Pysyft 实现真实场景下联邦学习python3代码示例

Pysyft 实现真实场景下联邦学习python3代码示例

           \,\,\,\,\,\,\,\,\,\, 本教程使用pysyft联邦学习python3框架,基本实现了真实场景下多机器联邦学习,代码实现中采用Serverworker和Clientworker,而非Virtualworker。

1. 技术背景

           \,\,\,\,\,\,\,\,\,\, 联邦机器学习又名联邦学习,联合学习,联盟学习。联邦机器学习是一个机器学习框架,能有效帮助多个机构在满足用户隐私保护、数据安全和政府法规的要求下,进行数据使用和机器学习建模[百度百科]。简单的说就是在分布的数据不公布的情况下共同训练第三方模型,如图1所示。
联邦学习框架图

图1. 联邦学习示意图

2. 运行环境

           \,\,\,\,\,\,\,\,\,\, 本文使用纯pysyft框架,搭建基本的联邦学习python3代码框架,不包含加密处理和第三方梯度平均等复杂操作。系统linux和windows10均可,关键包版本如图2所示。在阅读本文之前请移步学习pysyft的基本操作:pysyft教程
在这里插入图片描述

图2. 联邦学习示意图

3. python3代码示例

  • 在pysyft的实现中,数据拥有者(企业AB)被视为服务器,需要部署并开启ServerWorker,并将带标签的数据上传到该worker,代码如下:
'''
--------------------------------------------------------
@File    :   server.py    
@Contact :   1183862787@qq.com or liuwang20144623@whu.edu.cn
@License :   (C)Copyright 2017-2018, CS, WHU
@Modify Time : 2020/6/16 20:42     
@Author      : Liu Wang    
@Version     : 1.0   
@Desciption  : None
--------------------------------------------------------  
'''
import torch
import syft as sy
from syft.workers.websocket_server import WebsocketServerWorker
import sys

try:
    host = sys.argv[1]
    id = sys.argv[2]
    port = sys.argv[3]
    print(host, id, port)
except Exception as e:
    host, id, port = None, None, None
    print(str(e))
    print('run the server by: "python server.py host id port"')
    print('for example: "python server.py localhost server1 8182"')
    exit(-1)

hook = sy.TorchHook(torch)
server_worker = WebsocketServerWorker(host=host,  # host="192.168.2.101", # the host of server machine
                                      hook=hook, id=id, port=port)
# hook = sy.TorchHook(torch, local_worker=server_worker)

# data in server
x = torch.tensor([[0,0],[0,1],[1,0],[1,1.]], requires_grad=True).tag("toy", "data")
y = torch.tensor([[0],[0],[1],[1.]], requires_grad=True).tag("toy", "target")
# x.private, x.private = True, True

x_ptr = x.send(server_worker)
y_ptr = y.send(server_worker)
print(x_ptr, y_ptr)

# x = torch.tensor([[0,0],[0,1],[1,0],[1,1.]], requires_grad=False)
# y = torch.tensor([[0],[0],[1],[1.]], requires_grad=False)
# server_worker.add_dataset(sy.BaseDataset(data=x, targets=y), key="vectors")

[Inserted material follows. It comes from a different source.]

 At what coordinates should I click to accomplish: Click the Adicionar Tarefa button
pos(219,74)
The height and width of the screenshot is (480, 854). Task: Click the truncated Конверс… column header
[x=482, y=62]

print('>>> server_worker:', server_worker)
print('>>> server_worker.list_objects():', server_worker.list_objects())
print('>>> server_worker.list_tensors():', server_worker.list_tensors())

server_worker.start()  # Might need to interrupt with `CTRL-C` or some other means

print('>>> server_worker.list_objects()', server_worker.list_objects())
print('>>> server_worker.objects_count()', server_worker.objects_count())
print('>>> server_worker.list_tensors():', server_worker.list_tensors())
print('>>> server_worker.host', server_worker.host)
print('>>> server_worker.port', server_worker.port)
  • 先开启server,然后再运行client。在pysyft的实现中,模型拥有者(数据分析者)被视为客户端,需要部署多个ClientWorker与ServerWorker一一对应,并根据服务端数据的标签查询数据并返回训练数据的指针,训练过程与教程中示例类。代码如下:
'''
--------------------------------------------------------
@File    :   client.py    
@Contact :   1183862787@qq.com or liuwang20144623@whu.edu.cn
@License :   (C)Copyright 2017-2018, CS, WHU
@Modify Time : 2020/6/16 20:42     
@Author      : Liu Wang    
@Version     : 1.0   
@Desciption  : None
--------------------------------------------------------  
'''
import torch
from torch import optim
import syft
# from syft.grid.public_grid import PublicGridNetwork
from syft.workers.websocket_client import WebsocketClientWorker
hook = syft.TorchHook(torch)

def train(model, datasets, ITER=20)->torch.nn.Module:
    """
    :param model: the torch model
    :param datasets: the datasets pointers about server workers
            with the format as [(data_ptr, target_ptr), (data_ptr, target_ptr), ...]
    :param ITER: the number of iteration
    :return:
    """
    model_c = model.copy()
    # Training Logic
    for iter in range(ITER):
        for data, target in datasets:
            # 1) send model to correct worker
            model_c = model_c.send(data.location)
            # 2) Call the optimizer for the worker using get_optim
            opt = optim.SGD(params=model_c.parameters(),lr=0.1)
            # 3) erase previous gradients (if they exist)
            opt.zero_grad()
            # 4) make a prediction
            pred = model_c(data)
            # 5) calculate how much we missed
            loss = ((pred - target)**2).sum()
            # 6) figure out which weights caused us to miss
            loss.backward()
            # 7) change those weights
            opt.step()
            # 8) get model (with gradients)
            model_c = model_c.get()
            # 9) print our progress
            print(data.location.id, loss.get())
    return model_c

if __name__ == '__main__':
    # create a client workers mapping to the server workers in remote machines
    remote_client_1 = WebsocketClientWorker(
        host='localhost',
        # host = '192.168.0.102', # the host of remote machine, the same as the Server host
        hook=hook,
        id='server1',
        port=8182)
    remote_client_2 = WebsocketClientWorker(
        host='localhost',
        # host = '192.168.0.102', # the host of remote machine, the same as the Server host
        hook=hook,
        id='server2',
        port=8183)
    remote_clients_list = [remote_client_1, remote_client_2]
    print('>>> remote_client_1', remote_client_1)
    print('>>> remote_client_2', remote_client_2)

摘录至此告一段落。